14 febrero, 2017

Funcionarios chiflados



               Soy funcionario y enseño en una universidad pública. Me tengo, además, por defensor de los servicios públicos y nada partidario de la privatización de los que son esenciales para nuestros derechos primeros y la igualdad de oportunidades. Pero no logro entender por qué no es posible gestionar las instituciones públicas con la eficacia con que normalmente se gestionan las privadas. Sé que hay una explicación para esto, la de que si una entidad privada se maneja de modo ineficiente acaba quebrando y desapareciendo, mientras que con lo público todo derroche es posible y nada cambia, ya que paga el contribuyente y paga cuanto haga falta.

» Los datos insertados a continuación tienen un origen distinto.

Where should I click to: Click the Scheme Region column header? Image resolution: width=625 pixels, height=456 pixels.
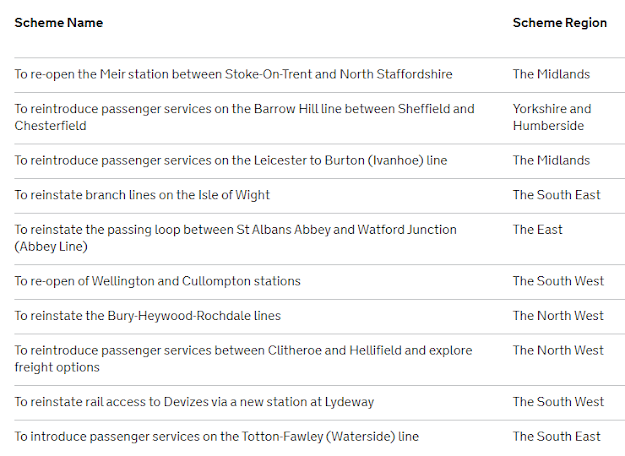(x=559, y=23)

                Traigo hoy un ejemplo que me tiene perplejo y que paso a contar. Entre los funcionarios, como en cualquier otro grupo humano y como en botica, hay de todo. Unos son muy laboriosos y otros se escaquean cuanto pueden, unos son honestos y a otros les encanta andar con enchufes y enjuagues, unos son sumamente capaces y otros hacen alarde diario de torpeza. Pero lo que no asimilo es que entre los funcionarios en general, y entre los profesores de universidad en particular, haya siempre unos cuantos que están como maracas, chiflados perdidos, y que no pase nada y sigan en sus puestos tan campantes y hasta que les llegue la jubilación, impasibles e intocables, felices y haciendo el memo.

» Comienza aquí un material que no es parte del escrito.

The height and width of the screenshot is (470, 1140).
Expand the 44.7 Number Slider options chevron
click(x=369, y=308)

                De verdad que no exagero, y discúlpese que no me ponga a dar nombres y datos de alguno de estos pagos, pues supongo que ni este periódico ni yo estamos para pleitos, y siempre tendrá el loquito un pariente que lo asesore o un abogado que le aconseje demandar y sacarnos unos cuartos por cantar verdades. Pero, sin ir más lejos, afirmo, basándome en mis años de vida universitaria, que hay algún que otro profesor que está como una regadera, loco de remate.

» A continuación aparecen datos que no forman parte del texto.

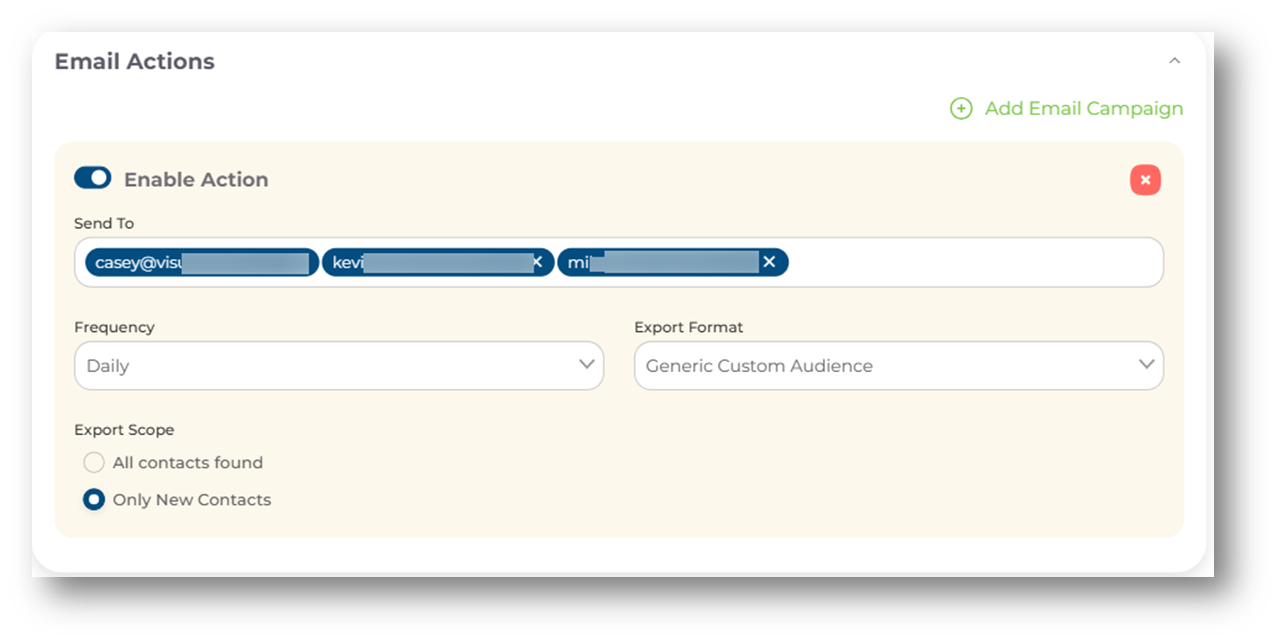Click the 'All contacts found' label text
The height and width of the screenshot is (642, 1279).
187,463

                Sí, lo sé, todos tenemos manías y a quién no le patina de vez en cuando una neurona. No me refiero a eso. Tampoco me meto con los simplemente excéntricos. Hablo de aquel profesor que se pasaba horas y horas explicando a sus alumnos que él podía levitar y que, si le apetecía, era capaz de atravesar las paredes. Así día tras día y sin dar una lección. O de aquel que de pronto tenía calor y empezaba a desvestirse, y eso cuando no se enrollaba en el micrófono y acababa rodando por los suelos, día sí y día también. O del que padece una tremenda manía persecutoria y gasta las jornadas enviando a todo quisque escritos en los que desahoga sobre ese imaginario acoso del que se siente víctima. ¿Y el mitómano que se cree sus propias mentiras y que se pasa las horas de docencia disfrutando a base de meter trola tras trola a los estudiantes, hoy diciéndoles que de joven jugó en el Real Madrid y mañana narrándoles que antes de dedicarse a la universidad fue tenor y cantó en la Scala de Milán? Y qué decir de aquel que quizá sufra problemas de riego o malas conexiones neuronales y que se olvida una y otra vez de que tenía clase o de que hoy había un examen, o que se espanta cuando un estudiante le hace una pregunta y echa a correr como alma que lleva el diablo y grita que todos le tienen ojeriza y que por favor lo defienda el rector o alguien. Así está el percal, pero nadie hace nada y los majaras campan a sus anchas.
                No digo que haya que vulnerar los derechos de esos pobres diablos o faltarles al respeto, nada más que me pregunto por qué no se hace con ellos lo que en cualquier empresa se haría, que es mandarlos a su casa por incapacidad evidente y con una jubilación bien digna. Pero no, en la administración pública en general, y en las universidades en particular, se les deja seguir a lo suyo y como si tal cosa, perjudicando el servicio, degradando el buen nombre de las instituciones, afrentando a los que intentan trabajar con seriedad.
                ¿Queremos aumentar el rendimiento y la buena fama de las administraciones y los servicios públicos, y de las universidades en especial? Muy sencillo, cada dos años examen psiquiátrico obligatorio, con los profesionales mejores de ese gremio y las mayores garantías. Y el que no esté bien de la cabeza, a cobrar pensión en su casita. ¿No se controla la vista de los conductores de autobús? ¿No se pasan exámenes físicos en muchas profesiones delicadas? ¿Por qué no van a revisarnos el seso a los que de cara al público laboramos? ¿No decimos, además, que conviene rejuvenecer las plantillas? Pues sería mano de santo. Seguro que si nos echan un vistazo a más de cuatro, corre el escalafón que da gusto.